Hebrews 7:9–10, “9 One might even say that Levi himself, who receives tithes, paid tithes through Abraham, 10 for he was still in the loins of his ancestor when Melchizedek met him.”
In chapter 7, the author of Hebrews demonstrates the superiority of Melchizedek to Abraham. Melchizedek is superior because he confers the blessing upon, and receives tithes from, Abraham, the father of the covenant people of God (7:4–7). This also implies that Christ is superior to Abraham since Christ resembles Melchizedek, and this is possible only because Melchizedek first resembles Christ (7:3).
But Melchizedek is not only superior to Abraham, he is superior to Levi as well. This is hinted at in 7:5 where the Levites have to be commanded to collect tithes but where Melchizedek, in verse 6, does not have to be commanded to collect tithes from their father. This implicit comparison is made explicit in verse 8, which says that the Levites are mortal in contrast to the living Melchizedek.
At this point, we should begin to realize that the author is speaking predominantly of the priesthood of these different groups and not seeking to teach that Melchizedek never died. Unlike the priests of the Levitical order whose deaths are recorded (Num. 33:38–39), we never read of the death of Melchizedek. This is a literary device used by Moses in the book of Genesis and by the author of Hebrews to stress the relationship of Melchizedek to Christ and thus, the superiority of Melchizedek’s priestly order to Levi’s.
Today’s passage further reinforces the superiority of Melchizedek to the sons of Levi. The inferior pays tithes to the superior, and Levi, not yet born but nonetheless represented by his father Abraham, pays tithes to Melchizedek when Abraham pays them to Melchizedek. Melchizedek is superior to all the sons of Abraham, including Levi, since they pay tithes to him through their father Abraham.
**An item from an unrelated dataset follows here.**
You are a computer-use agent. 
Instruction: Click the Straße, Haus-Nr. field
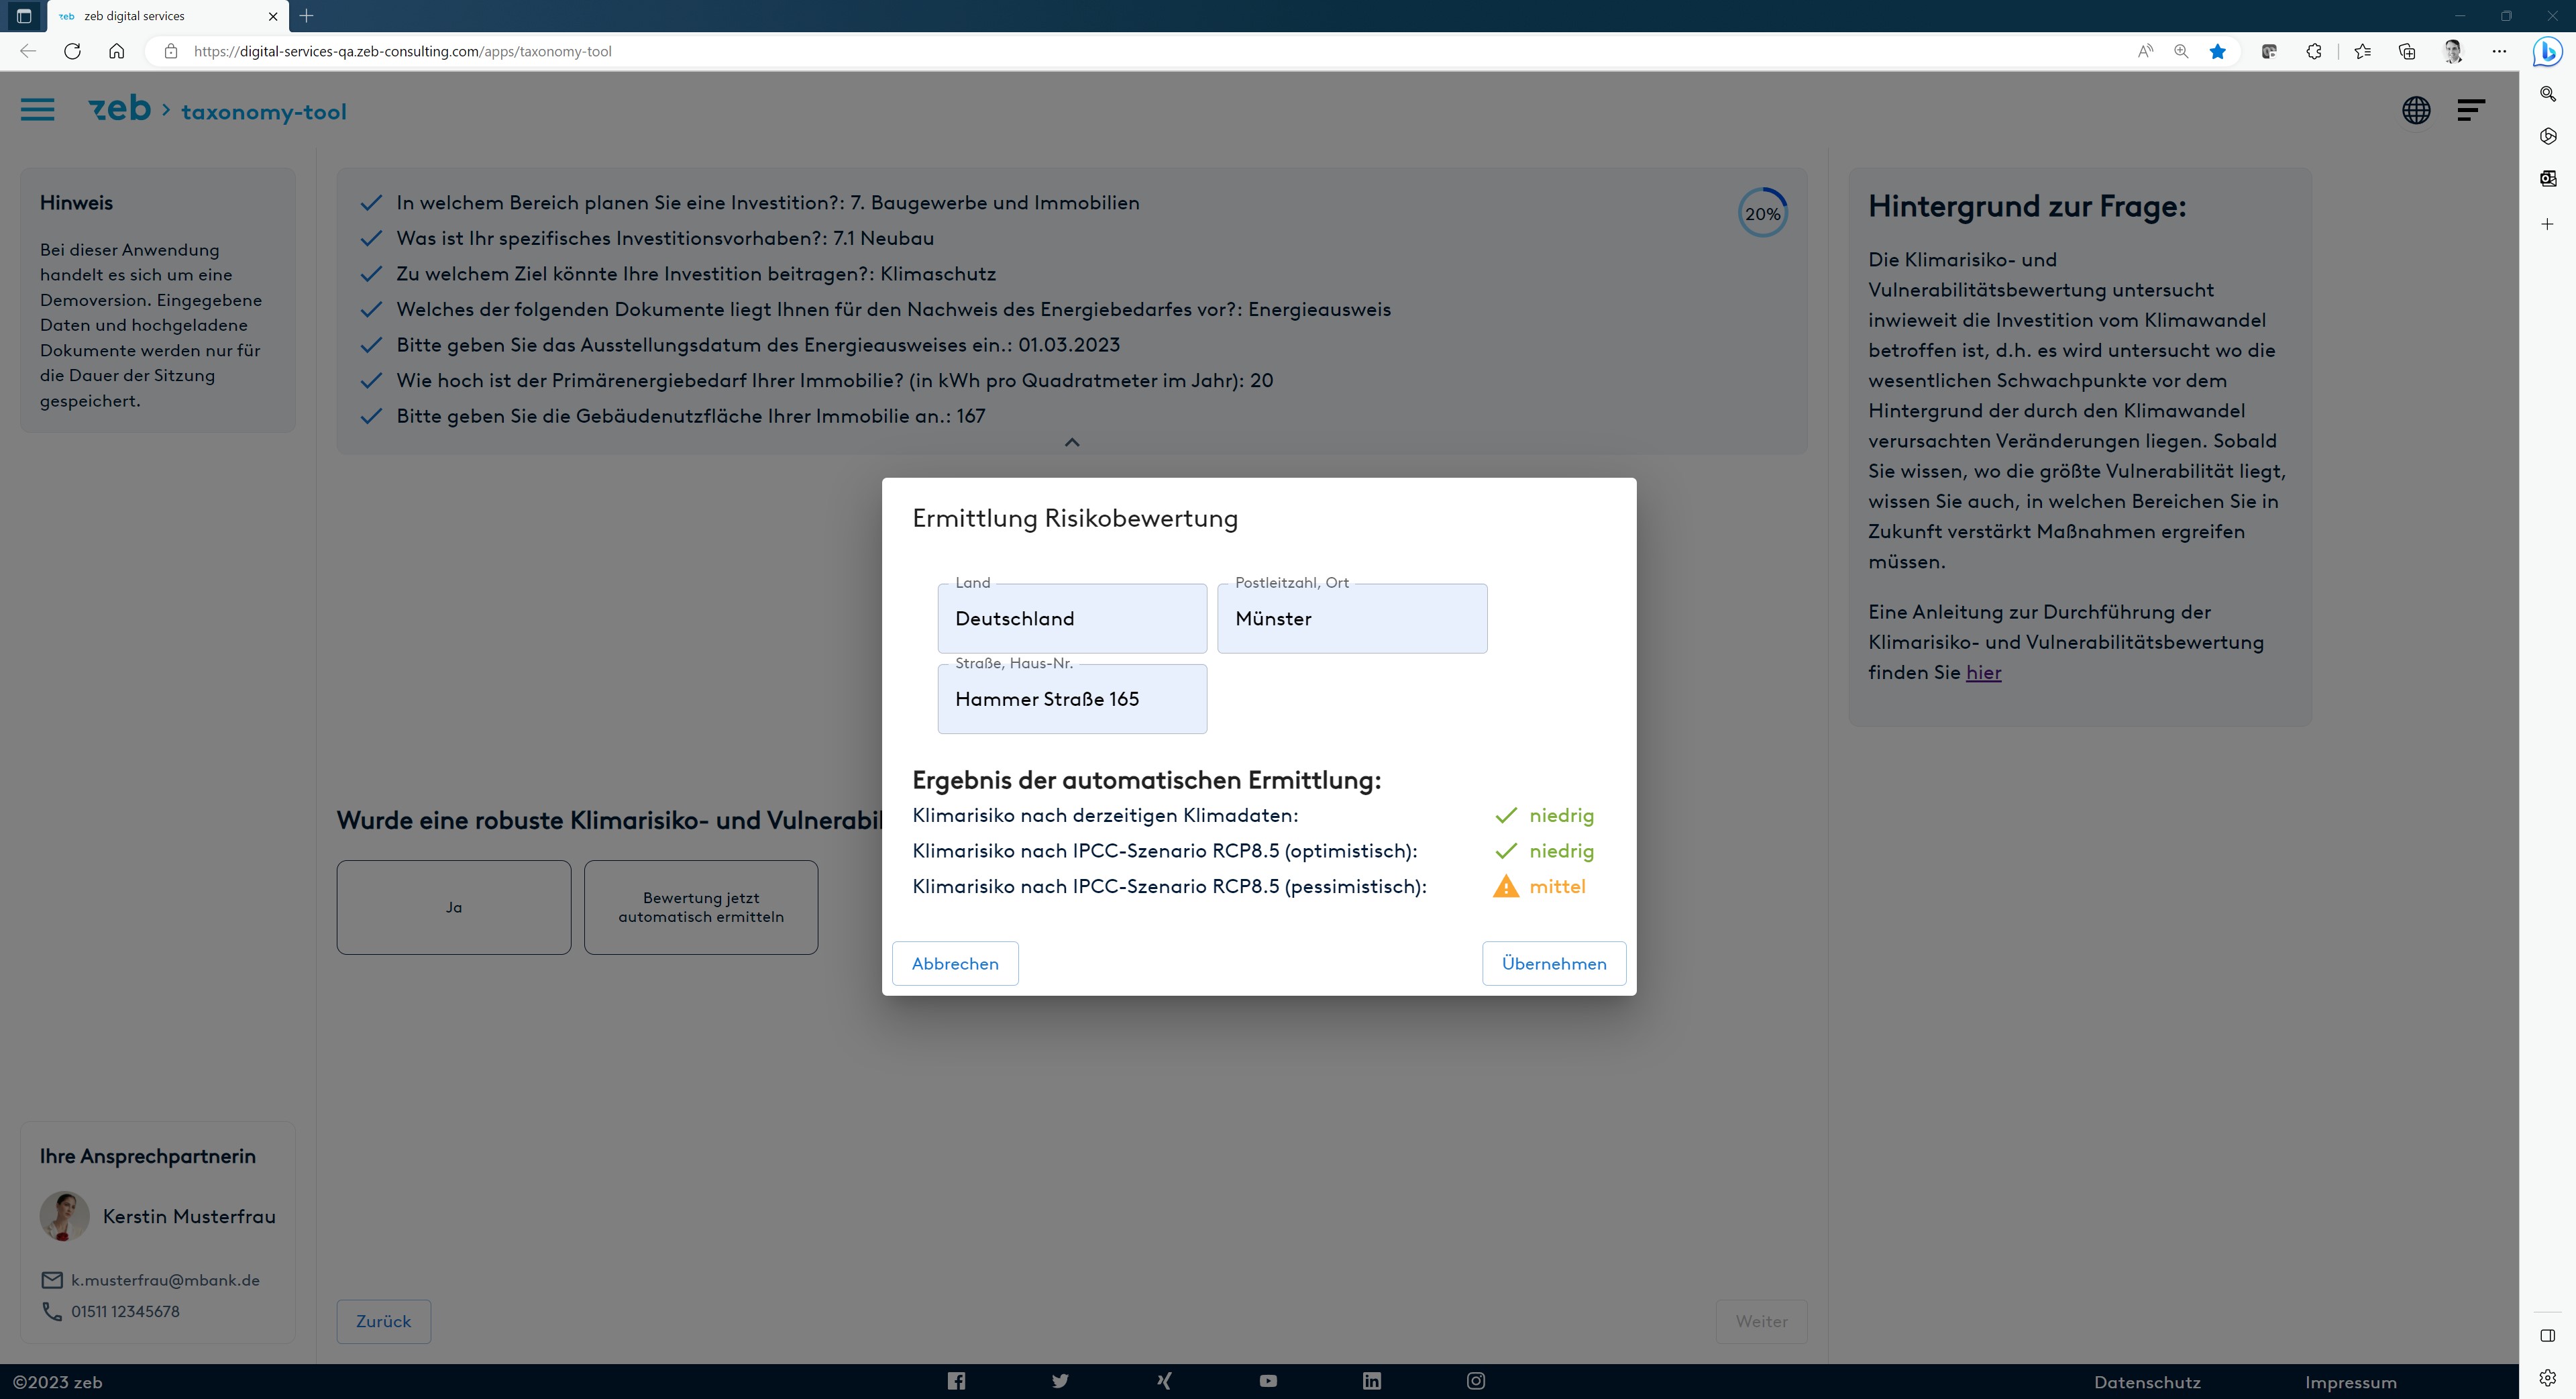pyautogui.click(x=1071, y=699)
Since Jesus is a descendant of Judah and also would have paid tithes through Abraham, does that make Him also inferior to Melchizedek? The answer is no. On this point, John Calvin reminds us that Jesus is not simply a son of Abraham but is different from them because He is also their Lord. Moreover, as a type of Christ, Melchizedek is not in opposition to Him. Though as a type Melchizedek falls short of the reality of Christ, he is not opposed to Christ because of their implied equality. In other words, when Christ paid tithes to Melchizedek through Abraham, He was ultimately paying tithes to Himself.
There is a tendency among Christians to think that our salvation depends on our own faithfulness to the Law. But when we act as if this is so, we deny that Christ’s priesthood is superior to the priesthood of Levi. Remember that your salvation is based not in you, but in the person and work of Christ.